━━━ DATASET RECORDS ━━━

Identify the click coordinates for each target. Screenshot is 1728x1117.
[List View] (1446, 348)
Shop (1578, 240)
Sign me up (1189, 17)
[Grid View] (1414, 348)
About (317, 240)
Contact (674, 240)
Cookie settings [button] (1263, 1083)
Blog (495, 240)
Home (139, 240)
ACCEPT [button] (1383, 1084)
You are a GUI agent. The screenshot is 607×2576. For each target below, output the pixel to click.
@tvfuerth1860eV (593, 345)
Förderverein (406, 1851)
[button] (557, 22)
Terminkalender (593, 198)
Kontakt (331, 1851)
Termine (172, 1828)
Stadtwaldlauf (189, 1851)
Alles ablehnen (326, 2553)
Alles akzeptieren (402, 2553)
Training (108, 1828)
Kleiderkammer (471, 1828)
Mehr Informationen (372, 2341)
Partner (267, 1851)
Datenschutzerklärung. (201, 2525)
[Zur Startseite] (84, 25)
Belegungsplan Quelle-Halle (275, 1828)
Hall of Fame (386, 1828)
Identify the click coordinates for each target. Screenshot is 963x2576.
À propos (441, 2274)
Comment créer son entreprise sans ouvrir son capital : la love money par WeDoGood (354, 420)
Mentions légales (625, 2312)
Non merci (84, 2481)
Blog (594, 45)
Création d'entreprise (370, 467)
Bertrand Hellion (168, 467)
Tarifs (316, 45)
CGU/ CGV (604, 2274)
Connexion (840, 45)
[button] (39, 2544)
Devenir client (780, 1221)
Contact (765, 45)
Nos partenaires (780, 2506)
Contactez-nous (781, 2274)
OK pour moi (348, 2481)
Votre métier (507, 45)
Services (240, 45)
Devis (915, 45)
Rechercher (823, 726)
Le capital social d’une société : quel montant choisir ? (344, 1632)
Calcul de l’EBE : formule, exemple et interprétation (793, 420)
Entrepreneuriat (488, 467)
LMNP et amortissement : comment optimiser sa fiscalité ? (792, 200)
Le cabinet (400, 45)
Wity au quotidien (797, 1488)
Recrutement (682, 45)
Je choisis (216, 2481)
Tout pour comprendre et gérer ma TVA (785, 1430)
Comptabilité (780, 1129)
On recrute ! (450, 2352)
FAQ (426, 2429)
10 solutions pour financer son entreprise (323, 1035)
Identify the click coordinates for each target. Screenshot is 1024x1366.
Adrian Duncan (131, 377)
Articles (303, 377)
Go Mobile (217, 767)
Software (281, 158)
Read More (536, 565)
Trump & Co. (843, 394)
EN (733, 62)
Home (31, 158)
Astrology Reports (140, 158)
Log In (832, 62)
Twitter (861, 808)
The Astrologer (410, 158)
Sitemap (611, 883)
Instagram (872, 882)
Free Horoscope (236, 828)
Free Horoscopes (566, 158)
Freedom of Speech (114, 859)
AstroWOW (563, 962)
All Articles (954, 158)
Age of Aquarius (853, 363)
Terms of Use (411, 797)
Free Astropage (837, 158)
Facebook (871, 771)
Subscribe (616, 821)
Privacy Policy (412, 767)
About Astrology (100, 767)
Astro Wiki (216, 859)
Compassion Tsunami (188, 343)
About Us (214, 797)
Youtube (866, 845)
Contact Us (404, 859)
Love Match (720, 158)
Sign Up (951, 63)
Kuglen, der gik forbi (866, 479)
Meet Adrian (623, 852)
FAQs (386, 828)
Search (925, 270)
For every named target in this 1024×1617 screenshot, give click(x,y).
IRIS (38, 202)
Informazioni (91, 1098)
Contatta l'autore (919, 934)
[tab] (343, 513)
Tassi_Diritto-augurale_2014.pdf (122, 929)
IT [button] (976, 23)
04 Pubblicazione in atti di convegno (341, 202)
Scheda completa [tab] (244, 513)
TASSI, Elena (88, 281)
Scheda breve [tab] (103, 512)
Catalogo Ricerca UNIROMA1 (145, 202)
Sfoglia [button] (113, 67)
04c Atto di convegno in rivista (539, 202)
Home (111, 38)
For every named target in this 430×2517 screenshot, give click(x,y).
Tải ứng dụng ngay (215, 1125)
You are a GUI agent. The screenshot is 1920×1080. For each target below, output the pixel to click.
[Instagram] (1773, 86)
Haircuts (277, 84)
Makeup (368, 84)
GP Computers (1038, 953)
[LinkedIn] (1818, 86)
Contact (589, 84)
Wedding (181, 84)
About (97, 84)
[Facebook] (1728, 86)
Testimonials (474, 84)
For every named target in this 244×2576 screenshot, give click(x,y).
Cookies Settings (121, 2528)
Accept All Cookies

━━━

Output should match, line for line, the stretch of the material above from the line holding "Devenir client (780, 1221)" through the line holding "Je choisis (216, 2481)".

Devenir client (780, 1221)
Contact (765, 45)
Nos partenaires (780, 2506)
Contactez-nous (781, 2274)
OK pour moi (348, 2481)
Votre métier (507, 45)
Services (240, 45)
Devis (915, 45)
Rechercher (823, 726)
Le capital social d’une société : quel montant choisir ? (344, 1632)
Calcul de l’EBE : formule, exemple et interprétation (793, 420)
Entrepreneuriat (488, 467)
LMNP et amortissement : comment optimiser sa fiscalité ? (792, 200)
Le cabinet (400, 45)
Wity au quotidien (797, 1488)
Recrutement (682, 45)
Je choisis (216, 2481)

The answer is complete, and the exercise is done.